Главный повар мне был симпатичен вдвойне: отнесся к нам по-человечески, кормил весь замок вкусно и сытно, а не угольным ужасным супом, как повар в княжеском поместье.
И сейчас нам набрали целый поднос: и пирожки золотистые с малиной, и компот вкусненный, и котлетки, и хлеб свежий. Я чуть не захлебнулся слюной, пока нас размещали в дальнем углу кухни, пододвигали небольшой стол, ставили для нас две разномастные табуретки.
— А мне ждесь нрафиться, — поделился со мной Олёшка, не выговаривая слова из-за набитого вкуснятиной рта, попутно облизывая пальцы совершенно по-кошачьи.

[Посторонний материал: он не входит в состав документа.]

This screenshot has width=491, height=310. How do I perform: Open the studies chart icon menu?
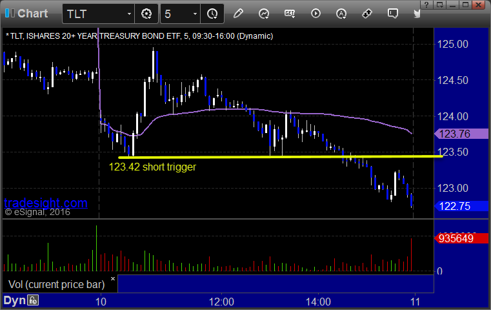point(264,14)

— Хорошо! — проглотив половинку котлеты и целый пирожок, выпалил я, довольно облизываясь.
Мы чудесно перекусили, и на тот же стол, за которым мы так вкусно ели, поварята взгромоздили гору золотисто-розовой картошки.
— А разве князья умеют картошку чистить? — уставился на меня Олёшка, в тот самый исторический момент, когда я вооружился острым ножом и взял первую картофелину.
— Так я в князьях пару дней, а остальную жизнь в сиротах приемных, — защитился я от его жалости веселой улыбкой, — таких к труду приучать надо всеми возможными способами, — очистил я гладенько первую картофелину, исхитрившись снять кожуру одной золотистой спиралью.
— Ловко, ты, то есть, вы, — Олёшка замолчал, следя расширившимися от удивления глазами, как я снимаю шкурку со второй ладной овальной картошечки.
— Говорю ж, учили меня этому, — улыбнулся я ему, — нож-то по-другому бери, — следя за его неумелыми потугами, пыхтеньем и шипеньем сквозь зубы, предложил я.
Показал сам, как удобнее перехватить кухонный инструмент.
Олёшка старался: картофелины из-под его ножа выходили квадратными и прямоугольными, зато чистыми, ну почти чистыми.
Его и, правда, никогда не заставляли работать. Пока мой напарник почистил десяток, я успел смести всю оставшуюся кучу.
— Умеешь, офицерик, — искреннее восхищение во взгляде главного повара мне очень польстило.
Как правило, моих успехов в черной кухонной работе никто не замечал.
— А нарезать соломкой, господарик, по силам тебе? — уточнил повар.
— Могу, — кивнул я, — только руки сполоснуть да доску покрепче выбрать осталось.